Task goal.
If "account" shows up in a line of the material, return that line.

Information shown.
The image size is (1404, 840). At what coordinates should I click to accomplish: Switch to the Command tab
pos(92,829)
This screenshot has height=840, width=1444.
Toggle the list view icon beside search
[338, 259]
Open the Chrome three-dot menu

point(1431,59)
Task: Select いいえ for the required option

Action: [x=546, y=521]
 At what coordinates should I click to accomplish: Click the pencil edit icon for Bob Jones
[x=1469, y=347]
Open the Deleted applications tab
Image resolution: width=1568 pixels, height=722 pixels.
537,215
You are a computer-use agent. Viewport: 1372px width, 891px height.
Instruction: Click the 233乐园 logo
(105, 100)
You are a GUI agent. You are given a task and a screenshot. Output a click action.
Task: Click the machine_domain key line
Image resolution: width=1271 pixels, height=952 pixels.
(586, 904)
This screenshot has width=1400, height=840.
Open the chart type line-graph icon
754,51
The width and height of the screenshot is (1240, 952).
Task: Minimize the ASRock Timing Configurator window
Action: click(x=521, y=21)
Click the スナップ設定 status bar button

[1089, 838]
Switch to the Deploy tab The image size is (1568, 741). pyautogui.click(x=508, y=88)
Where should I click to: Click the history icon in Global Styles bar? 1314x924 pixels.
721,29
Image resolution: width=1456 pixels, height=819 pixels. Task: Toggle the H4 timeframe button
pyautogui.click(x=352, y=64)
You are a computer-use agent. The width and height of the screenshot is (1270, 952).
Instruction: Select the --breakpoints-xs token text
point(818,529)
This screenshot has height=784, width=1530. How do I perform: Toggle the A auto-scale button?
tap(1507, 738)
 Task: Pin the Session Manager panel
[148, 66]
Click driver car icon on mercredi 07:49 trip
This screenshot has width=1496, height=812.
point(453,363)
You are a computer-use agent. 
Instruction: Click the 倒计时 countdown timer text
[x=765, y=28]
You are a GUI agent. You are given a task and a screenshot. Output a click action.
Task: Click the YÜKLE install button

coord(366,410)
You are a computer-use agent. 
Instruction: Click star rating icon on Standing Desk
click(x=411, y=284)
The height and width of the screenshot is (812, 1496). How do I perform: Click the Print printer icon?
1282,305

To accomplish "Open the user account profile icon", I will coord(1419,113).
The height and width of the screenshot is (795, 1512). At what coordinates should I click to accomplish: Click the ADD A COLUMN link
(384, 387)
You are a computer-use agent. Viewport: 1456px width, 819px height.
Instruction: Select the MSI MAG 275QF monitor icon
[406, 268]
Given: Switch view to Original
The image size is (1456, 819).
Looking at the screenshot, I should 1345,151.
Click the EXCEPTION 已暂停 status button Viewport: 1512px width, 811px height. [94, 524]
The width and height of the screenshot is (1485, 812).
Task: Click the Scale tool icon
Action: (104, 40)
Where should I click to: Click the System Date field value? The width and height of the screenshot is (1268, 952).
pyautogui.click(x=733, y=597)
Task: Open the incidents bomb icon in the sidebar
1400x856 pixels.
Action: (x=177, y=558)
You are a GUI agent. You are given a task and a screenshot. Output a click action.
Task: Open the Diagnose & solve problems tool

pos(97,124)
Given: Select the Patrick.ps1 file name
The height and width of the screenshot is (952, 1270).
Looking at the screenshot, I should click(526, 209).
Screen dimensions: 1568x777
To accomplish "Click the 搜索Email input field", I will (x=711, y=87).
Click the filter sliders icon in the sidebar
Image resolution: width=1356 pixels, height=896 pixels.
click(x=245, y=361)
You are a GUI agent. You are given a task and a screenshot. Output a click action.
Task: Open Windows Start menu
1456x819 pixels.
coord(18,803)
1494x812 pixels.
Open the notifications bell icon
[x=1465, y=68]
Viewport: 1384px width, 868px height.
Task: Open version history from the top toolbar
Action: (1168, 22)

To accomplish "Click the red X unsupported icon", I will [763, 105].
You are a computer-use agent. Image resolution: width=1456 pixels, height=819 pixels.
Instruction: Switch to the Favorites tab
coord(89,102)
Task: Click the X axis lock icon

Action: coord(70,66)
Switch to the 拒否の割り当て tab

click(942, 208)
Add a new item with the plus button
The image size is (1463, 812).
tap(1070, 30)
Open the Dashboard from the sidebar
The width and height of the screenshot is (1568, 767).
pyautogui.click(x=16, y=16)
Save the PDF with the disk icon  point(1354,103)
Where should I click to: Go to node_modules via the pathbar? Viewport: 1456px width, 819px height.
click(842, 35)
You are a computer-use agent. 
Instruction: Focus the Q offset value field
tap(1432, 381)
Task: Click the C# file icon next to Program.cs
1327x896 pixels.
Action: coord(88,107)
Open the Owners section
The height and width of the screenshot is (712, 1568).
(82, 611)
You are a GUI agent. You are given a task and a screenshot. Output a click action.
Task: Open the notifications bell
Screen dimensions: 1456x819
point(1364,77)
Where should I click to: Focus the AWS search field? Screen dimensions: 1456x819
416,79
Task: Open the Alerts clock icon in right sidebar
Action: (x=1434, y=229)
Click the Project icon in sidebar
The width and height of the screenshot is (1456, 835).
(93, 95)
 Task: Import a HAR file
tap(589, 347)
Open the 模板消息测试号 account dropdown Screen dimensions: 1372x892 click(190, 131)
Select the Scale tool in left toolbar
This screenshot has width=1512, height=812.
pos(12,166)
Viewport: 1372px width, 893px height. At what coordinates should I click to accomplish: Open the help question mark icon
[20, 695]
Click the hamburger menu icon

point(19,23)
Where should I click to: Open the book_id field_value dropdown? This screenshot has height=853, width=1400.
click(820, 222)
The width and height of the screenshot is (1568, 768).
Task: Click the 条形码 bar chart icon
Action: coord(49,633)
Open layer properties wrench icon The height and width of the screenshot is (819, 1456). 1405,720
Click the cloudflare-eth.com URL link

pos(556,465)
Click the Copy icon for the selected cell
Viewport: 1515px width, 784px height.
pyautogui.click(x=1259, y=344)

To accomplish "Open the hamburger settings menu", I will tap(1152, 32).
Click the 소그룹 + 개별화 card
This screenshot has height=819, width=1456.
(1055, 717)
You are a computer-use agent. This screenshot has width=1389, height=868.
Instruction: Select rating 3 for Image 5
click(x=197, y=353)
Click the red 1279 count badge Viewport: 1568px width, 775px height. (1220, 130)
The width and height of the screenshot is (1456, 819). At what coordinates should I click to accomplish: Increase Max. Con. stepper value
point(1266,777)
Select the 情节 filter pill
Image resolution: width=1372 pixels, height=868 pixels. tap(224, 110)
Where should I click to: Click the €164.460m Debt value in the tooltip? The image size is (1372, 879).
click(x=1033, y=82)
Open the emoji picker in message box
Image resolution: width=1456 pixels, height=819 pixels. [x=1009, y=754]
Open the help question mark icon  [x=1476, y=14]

Answer for this exercise.
To accomplish "Open the user account profile icon", I will coord(1419,113).
Open the 模板消息测试号 account dropdown Screen dimensions: 1372x892 click(190, 131)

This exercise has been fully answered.